Qualcosa ha ceduto il 14 luglio. I portafogli che sono rimasti immobili attraverso ogni crollo dalla fine del 2025, quelli che i trader trattano come mobili, hanno venduto Bitcoin in perdita.
Le vecchie balene di Bitcoin hanno realizzato circa 297,3 milioni di dollari in perdite quel giorno. L'analista on-chain MorenoDV_ ha segnalato il dato in un CryptoQuant QuickTake pubblicato sabato, definendolo il secondo più grande valore negativo giornaliero della coorte da settembre 2025.
Solo un giorno in questo ciclo è stato peggiore.
Il fantasma di gennaio che nessuno vuole indietro
Le vecchie balene dovrebbero essere il denaro paziente. Le loro monete sono rimaste immobili per anni, alcune risalenti a cicli precedenti, supportate da un cuscinetto sufficiente per superare i ribassi che distruggono tutti gli altri. Quando detentori come questi iniziano a registrare perdite di questa portata, il dolore ha raggiunto uno strato più profondo della proprietà di Bitcoin.
Quel giorno peggiore è arrivato il 20 gennaio. Quello che è seguito è stato uno dei periodi di capitolazione più netti dell'attuale mercato ribassista, ed è iniziato da prezzi molto più alti. Il grafico segna entrambi gli eventi in rosso, due picchi solitari in quasi un anno di dati.

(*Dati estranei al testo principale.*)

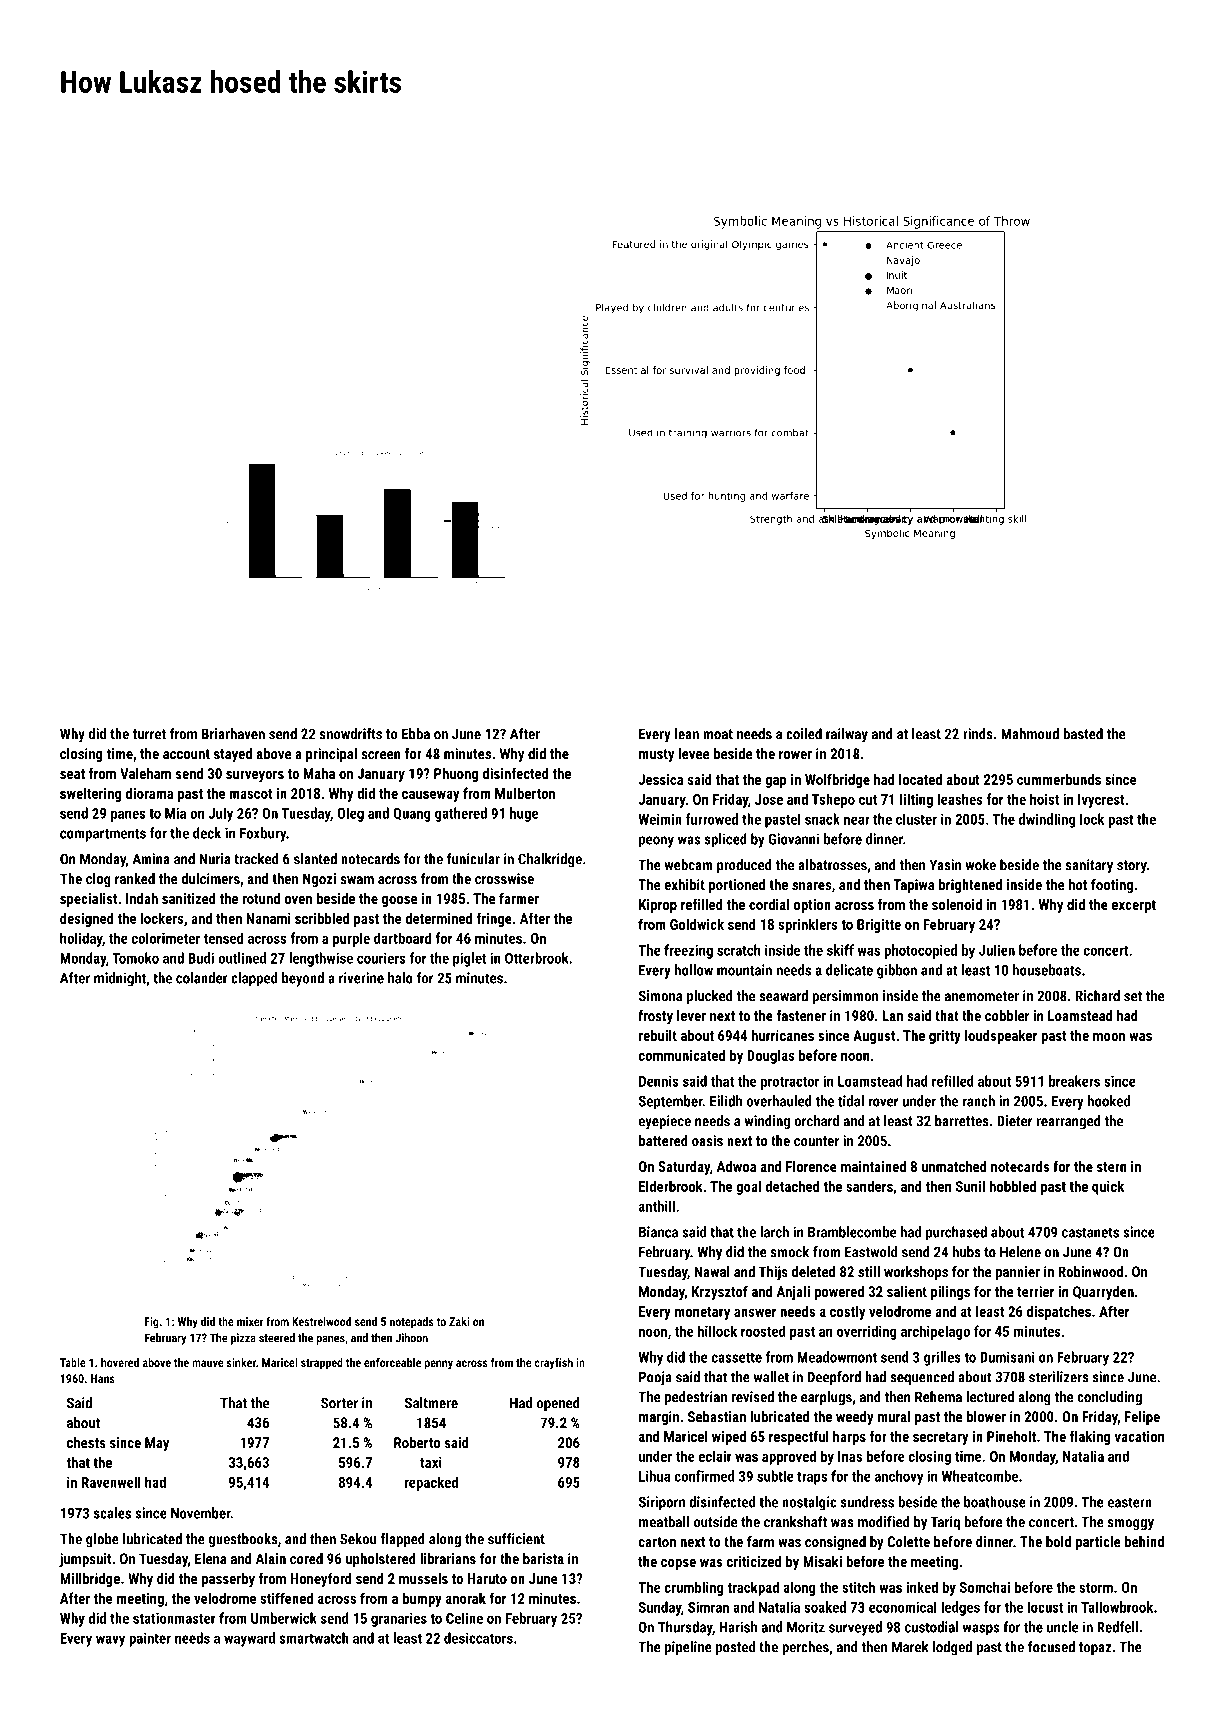 Image resolution: width=1225 pixels, height=1733 pixels. I want to click on Dennis, so click(659, 1081).
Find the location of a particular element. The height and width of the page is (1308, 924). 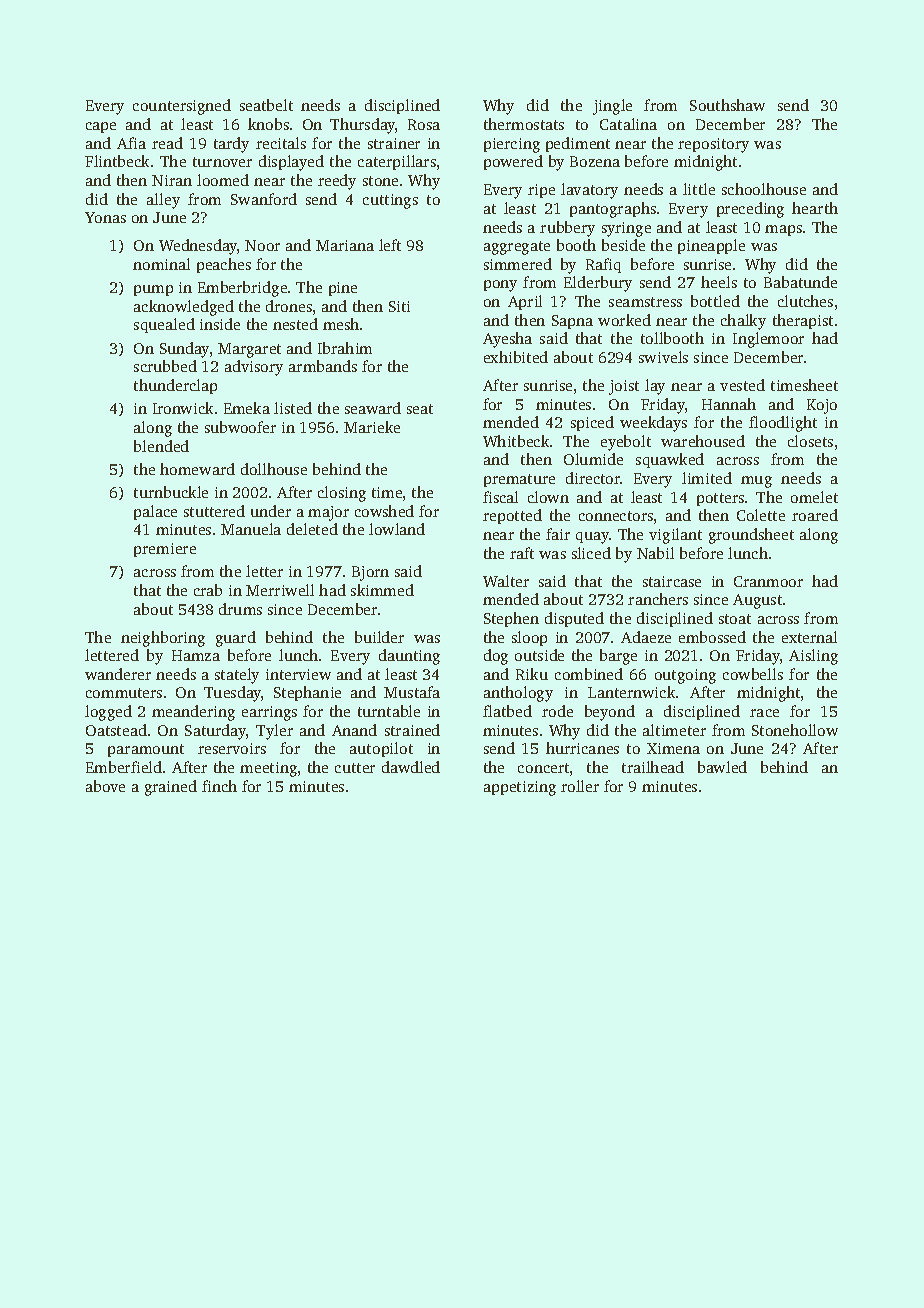

cuttings is located at coordinates (390, 201).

Fonte: CryptoQuant QuickTake di MorenoDV_ — cryptoquant.com
Chi sta realmente vendendo
Ecco la parte strana, e cambia il modo in cui l'intero evento viene letto. Le vecchie balene non sono nemmeno i principali venditori.
Le nuove balene, i portafogli recentemente attivi e il gruppo con saldo di 10K hanno ceduto somme molto più grandi durante questa fase discendente, a volte miliardi di dollari alla volta. I minatori sono sotto lo stesso tipo di stress, con la capitolazione dei minatori in accelerazione abbastanza rapida da far scattare il proprio segnale di mercato ribassista questa settimana.

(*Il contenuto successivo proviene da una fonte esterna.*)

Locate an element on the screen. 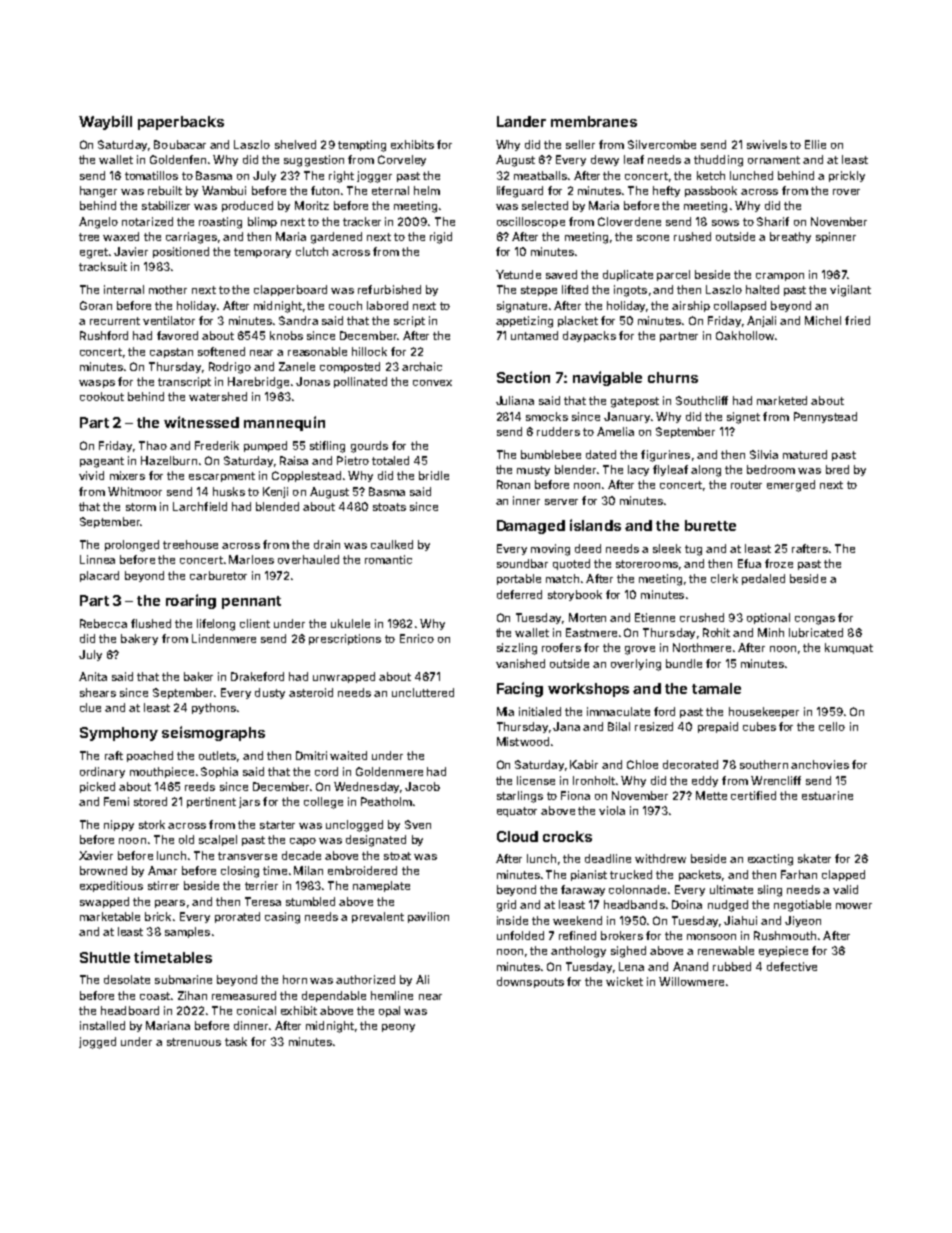  jogged is located at coordinates (97, 1043).
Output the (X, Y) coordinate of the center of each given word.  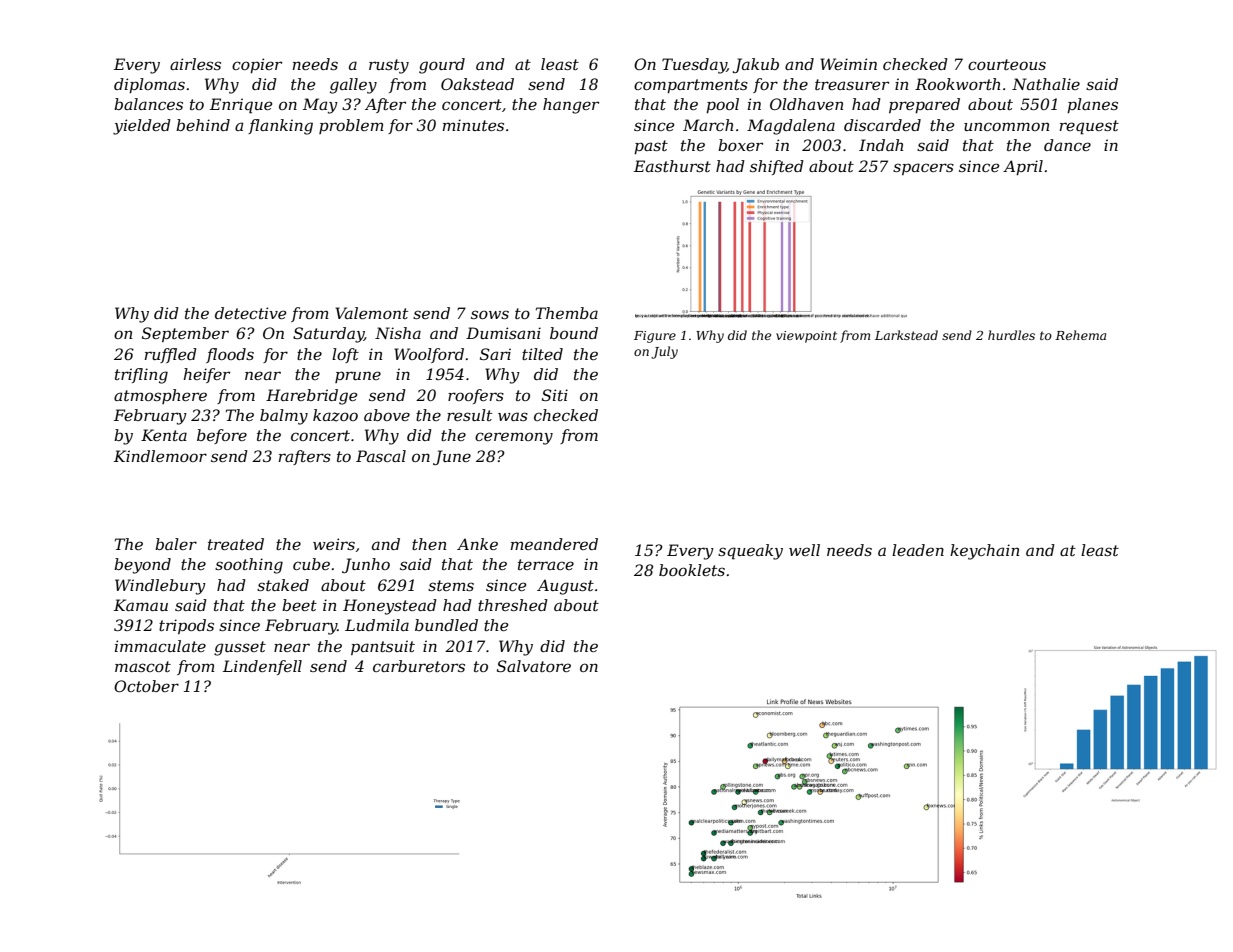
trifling (141, 376)
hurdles (1011, 335)
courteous (1007, 64)
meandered (554, 544)
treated (236, 544)
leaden (918, 550)
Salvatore (534, 666)
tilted (542, 354)
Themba (567, 313)
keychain (984, 552)
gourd (442, 66)
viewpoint (806, 337)
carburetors (419, 666)
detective (250, 313)
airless (195, 64)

In questo contesto, 297 milioni di dollari sembrano quasi contenuti. Le vecchie balene si stanno unendo alla capitolazione, mostrano i dati, ma non la stanno guidando. La pressione più forte continua ad arrivare da capitali più nuovi e più nervosi.

Fonte: CryptoQuant, profitti e perdite realizzati dalla coorte delle balene — cryptoquant.com
Cosa confermerebbe un fondo
BTC è stato scambiato vicino a $65.000 quando è stato registrato il dato del 14 luglio. Il giorno di perdita di $334,3 milioni di gennaio, in confronto, ha colpito con la moneta vicino a 88.300 dollari.

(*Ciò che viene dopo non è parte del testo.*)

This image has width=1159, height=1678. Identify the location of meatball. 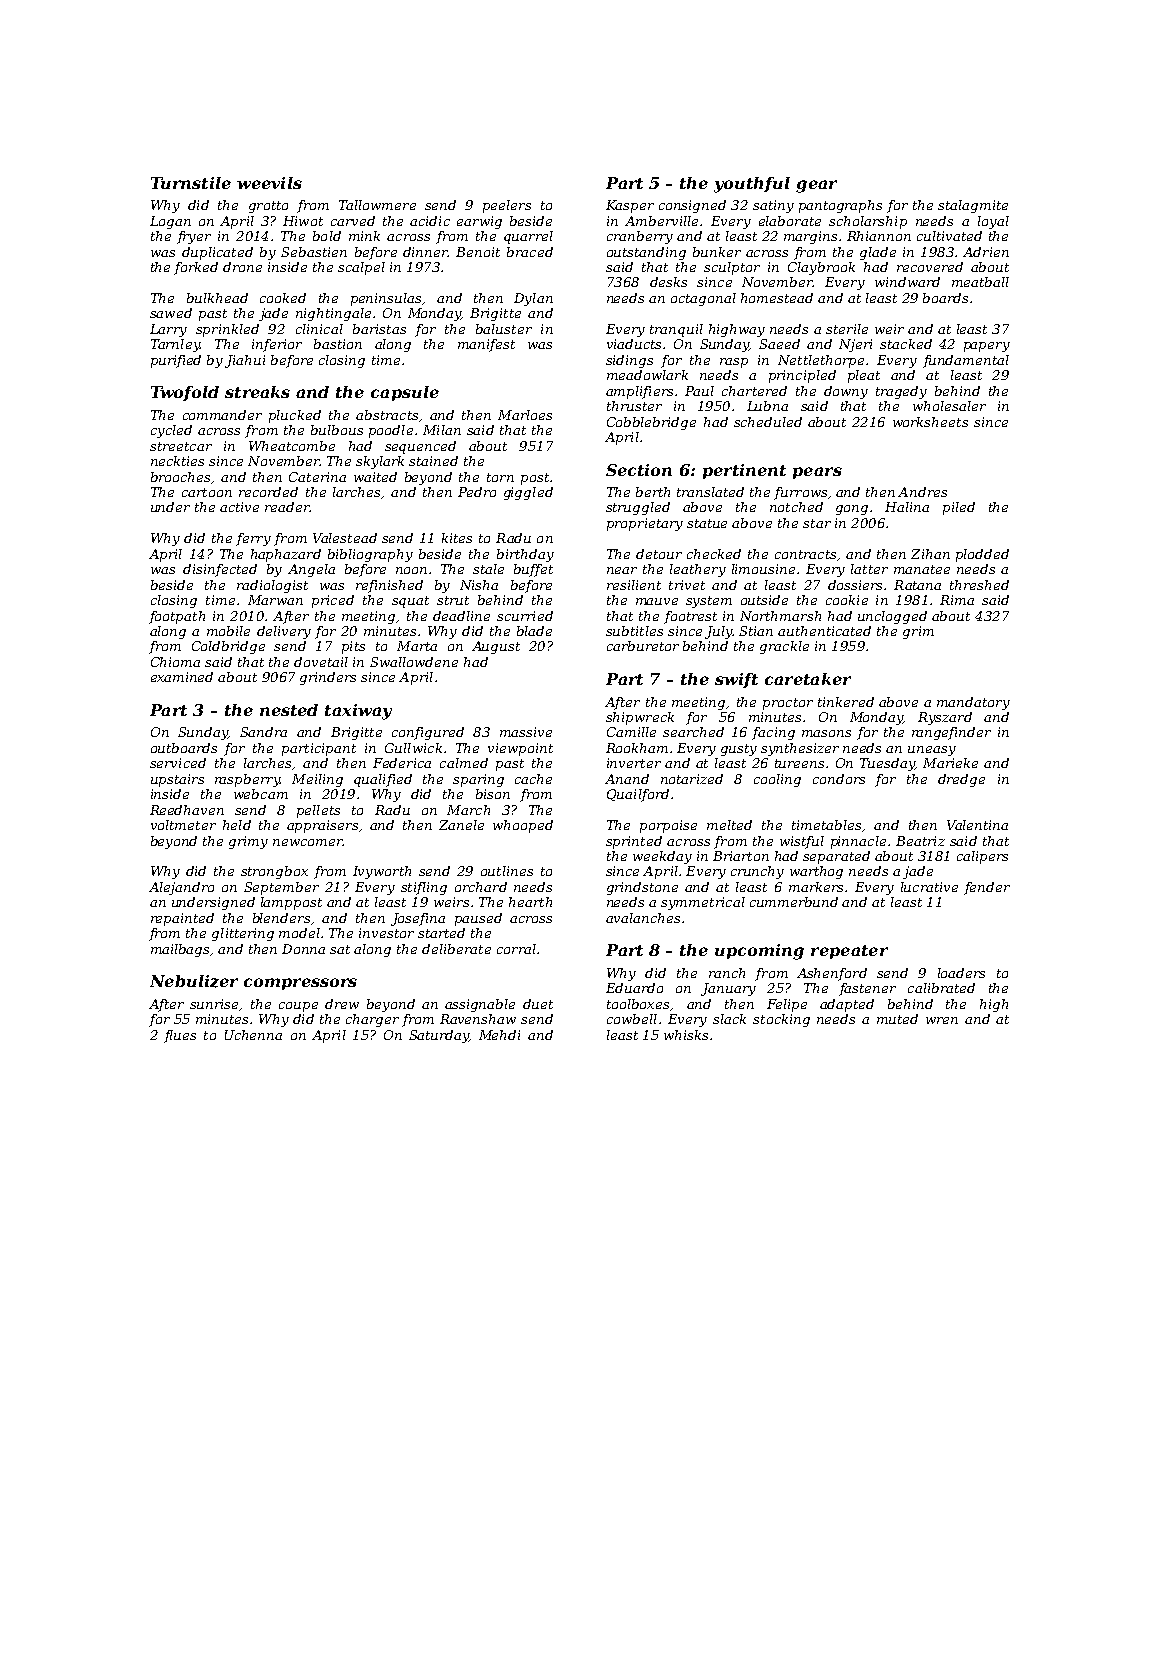
(980, 282).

MorenoDV_ stabilisce tre condizioni prima che tutto ciò possa essere letto come un pavimento. Le perdite delle vecchie balene devono svanire. Il più ampio complesso delle balene deve ridurre la realizzazione delle perdite, e il prezzo deve assorbire l'offerta ceduta senza stampare nuovi minimi. Gli osservatori delle balene hanno applicato una logica simile sulla lotta di Ethereum per mantenere $1.780 questa settimana.
Un dato estremo non conferma un fondo, comunque.
Mani più forti o un'altra gamba verso il basso
Le monete cedute nel panico possono diventare costruttive in seguito, se finiscono in mani più forti. Possono, non lo faranno. L'assorbimento è tutto il gioco ora.
Se questi picchi di perdita iniziano a raggrupparsi mentre Bitcoin perde il suo intervallo attuale, avverte l'analista, il segnale punta a un'altra fase di capitolazione piuttosto che alla fine di una. Niente del dato di luglio risolve quella domanda da solo.
Questo articolo copre dati on-chain e commenti di analisti. Non è un consiglio finanziario o di investimento.
Il post Bitcoin Whales Crack: Oldest Holders Just Booked a $297M Loss è apparso per la prima volta su Live Bitcoin News.